网和风,在大地上撒开。是谁驱赶着水波,洋洋洒洒,顺流而下?因为水,田野犁开了秋天的畅想,水草秀出了欢爱,阳光滋生了恋曲。
那些鸟儿,更像是河流的影子,它们追逐飞翔,把好女河的闲适与安逸,以叶片的姿态,羽毛的轻盈,向天空发出回响,向大地传递呼吸。
鱼,无疑是好女河春天的使者,它们的游动与自由,让人只觉得原始的生态,从古到今,并不因战争和改朝换代中止本来的歌唱。
春末夏至,下河洗澡,在河里捕鱼,是这条河流的二重唱。尤其是鱼的丰富,可能有赖水肥吧,那个季节,更值得期待。
鲫鱼、草鱼、鲢鱼等像示威一样,有时故意逆水而上,一溜溜的,有阵形、有组织一样地追溯,那架势、那自在、那活泼,让大人眼馋,惹小孩子着急。动作快点,用木棒缠两条平行的铁丝,抽下水,保准可以扎着一两条鱼儿,次数多了,收获自然也多。至于钓鱼,则要到水流平缓的地方,抛下诱饵,根本不要什么耐心,自自然然的,就会有很多鱼儿来试钩,它们试探的动作,切莫上当抬钩出水,只有待到鱼竿下沉,重心一下往水中去的时候,才猛然收钩,急速将鱼竿上抬出水,向人面水的背后用力抛出,这时,保准有鱼儿在钩上使劲跳动,企图挣脱鱼钩逃生。
好女河的春天风景,则是另外一番景象。其壮观、其气魄、其震撼,当是竹筏顺流而下,自然悠悠。积淀了一个冬天的水势,一到春天,就发情发急起来,水流猛涨,奔泻而下,特别是堤坝的地方,河水自上而下,汹涌奔腾,惊涛拍岸,那声音,端的十分吓人。在河边的地势高处,看满河漂浮而下的长长的竹排,真是无比的惊险刺激。也是好女河春天的最好的序曲。

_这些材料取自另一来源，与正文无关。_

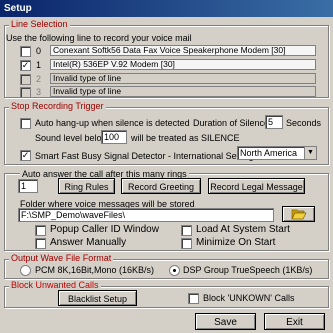 The image size is (333, 333). What do you see at coordinates (62, 258) in the screenshot?
I see `wave-format-legend: Output Wave File Format` at bounding box center [62, 258].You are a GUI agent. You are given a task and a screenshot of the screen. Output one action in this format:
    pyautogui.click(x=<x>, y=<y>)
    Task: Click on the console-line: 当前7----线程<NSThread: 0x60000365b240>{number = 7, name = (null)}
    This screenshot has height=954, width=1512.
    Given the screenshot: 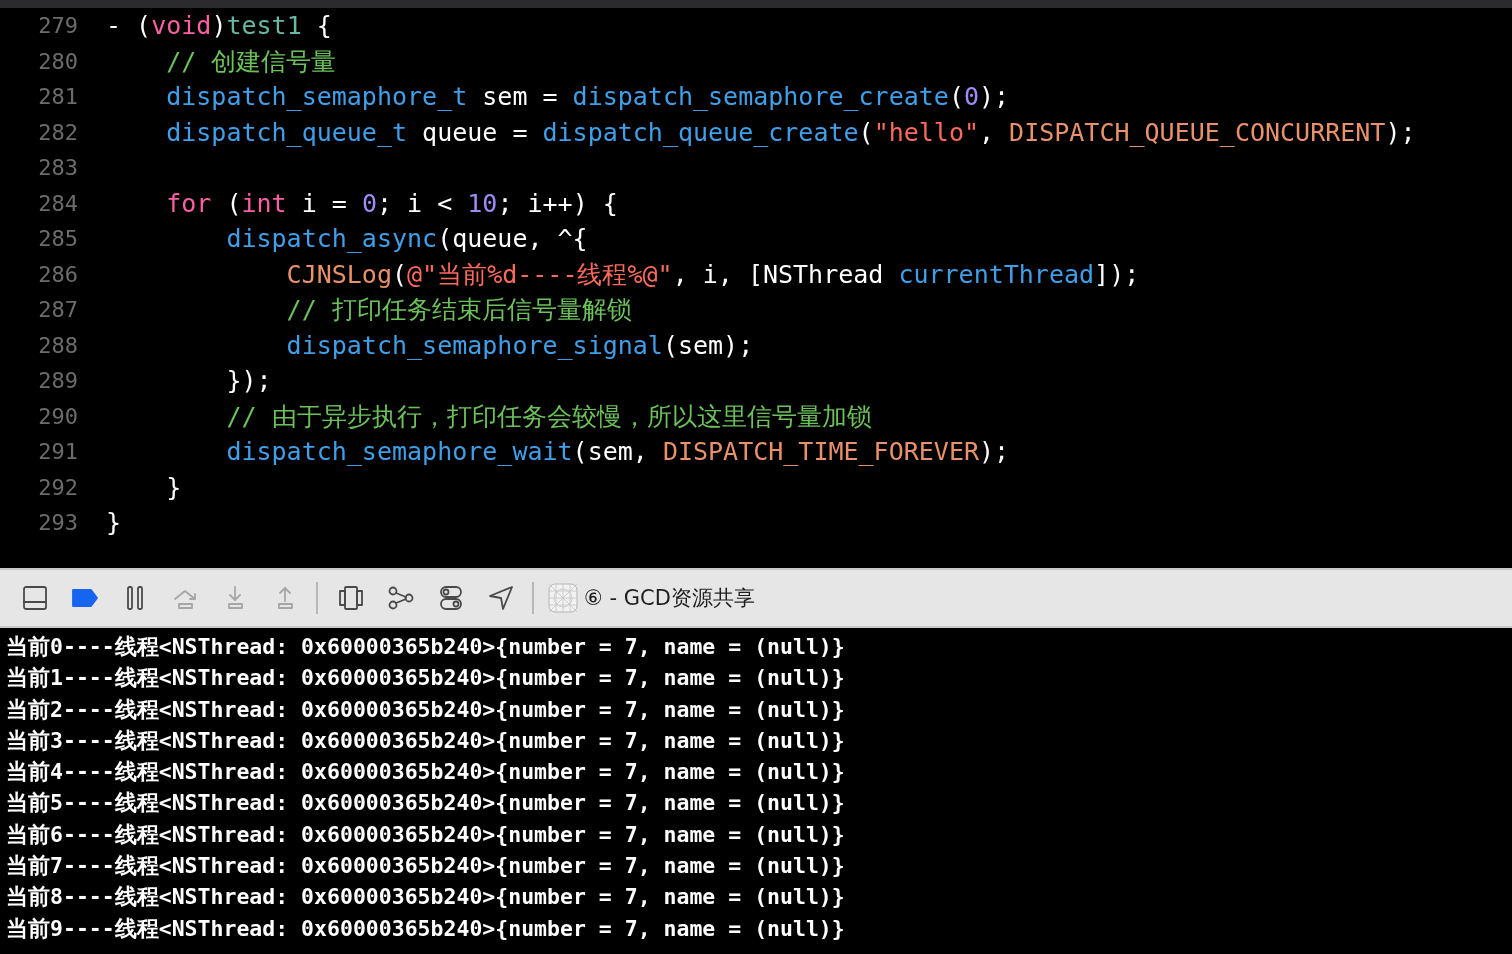 What is the action you would take?
    pyautogui.click(x=426, y=866)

河流拍打着竹筏,清水的滋润,让竹筏更显生机和生动。有的艄公,还架着椅子,坐在筏子上,悠闲自得,轻流而下,仿佛水是舟车,载他们一路游玩。有的艄公,在流水平缓的河段,手撑长长的竹篙,站在竹排上,将竹篙刺入水中,找到支点,双手往下用力,竹筏借势前冲,速度虽不快,但还是快过水流的速度。遇到急流险滩,虽然,竹筏左右摇晃,但是艄公们并不大惊失色,相反,他们沉稳有力,自有一套办法前行,他们将竹竿在礁石上左磕右点,根据水流,把握竹排的方向,保證不触礁或搁浅。
在河流平缓的地方放排,艄公们还不忘唱歌解乏。虽然听不清歌词,却能听出他们对河水的依恋之情。歌声常常浑厚、大气、圆润、嘹亮,在空中飘荡回响,熟悉的调子,不知不觉中浸润了河流两岸,回旋在天空与沃野。
急流、暗礁,无数的危险,时时存在,但是好女河上的那些筏子汉子,却能掌握好自己的生命之舵,渡过险滩急流,到达目的地。
世路风波恶,扁舟去往轻。依山伐木,临水放排,几千年来的金属切削工艺和竹制品加工技术,使人们节省体力,将木材、竹子运出大山,销往需要的地方,柴米油盐酱醋茶,买卖置换,各有所需,天遂人愿,倒也平和。
想来还是人定胜天,因势顺变。一河欢歌,桃花泛水,波动尘世,即使远离故土,至今依然能够想起好女河里的那些流金日。